Step 5: Add a protein source. Tofu, chicken, tuna, fish, shrimp, hardboiled eggs, and shredded beef are all great options! Include nuts in your salad if you are vegan or vegetarian.
Step 6: Add more colors. Anything that you didn’t add before, add now. Red bell pepper, artichoke hearts, berries, a small scoop of nuts, cranberries, etc. Your salad should be quite full by now and definitely tasty looking.
Step 7: Add balsamic and olive oil (and cider vinegar if they have it). These are your ideal choices as olive oil is loaded with vitamin E and is such a heart-healthy food, as well as adding mono-saturated fats which your body needs in order to function properly. The cider vinegar helps cleanse and detox your body while adding a beautiful flavor and balsamic vinegar (which actually used to be used as medicine for headaches, stomachaches and serious illnesses). Avoid creamy dressings (your ranch, Cesar, or anything else that appears ‘creamy’) as they are loaded with buttermilk, cream, and/or other high calorie ingredients that will take a salad of moderate calorie level and make it sky high.

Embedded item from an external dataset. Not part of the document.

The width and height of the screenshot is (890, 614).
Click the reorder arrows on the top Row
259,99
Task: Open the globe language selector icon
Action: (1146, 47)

Step 8: Eat. This is by far the best part! Your salad will be much more enjoyable after adding all the various colors, flavors and textures at this point and you’ll find that you are not too full by the end of the meal, rather the perfect feeling of satisfaction.
So why did I chose these specific steps in this order? Too often do we go somewhere and are overwhelmed with the choices, which ends up with us not making the most sound decision. Starting with spinach (or kale) is the most nutrient dense food for the lowest amount of calories, so it’s a better leafy green to add then iceberg or romaine. Adding more greens afterwards will ensure that you are getting enough fiber, iron, magnesium and all those other fabulous vitamins and minerals that your body needs. The third step of adding color is what appeases our eyes and makes the salad look complete. Not only that, but by doing this, you are ensuring that you get your various food groups including your carbohydrates. By adding sweet potato or butternut squash you are adding healthy carbs to your meal, while adding a fabulous orange color! Or choose black beans and chickpeas, both other great options that help fill you up, are extremely nutrient dense and have good amounts of protein. Adding your protein-specific group after this will ensure you will get adequate amounts to keep you full throughout the day, however it should come secondary to including your vegetables. Moving on to the next step, this is where you are allowed to add even more colorful things, which will give you a larger variety of tastes and textures as well as nutrients. I always get greedy at this point and add tons of beetroots, artichoke hearts, and anything else that previously caught my eye. Lastly, your dressing should be something that compliments your salad rather than adding o excessive amounts of calories. Creamy dressings are made with high-fat, high-calorie (and low nutritional value) ingredients, which can take any good intentions and throw them out the window. Stick to olive oil which will give you healthy fats that are great for your skin, vinegars which help cleanse your body, and any spices such as cayenne or red pepper flakes, as they help increase your metabolism.
I hope that this food guide helps for the next time you are out and about. I’ve turned the picture into a jpeg diagram that you can save onto your phone, making it an easy reference if you find yourself at a salad bar! (These principles could also be put into practice when order a sandwich or buying premade food; just look for options that include as many of the steps as possible.)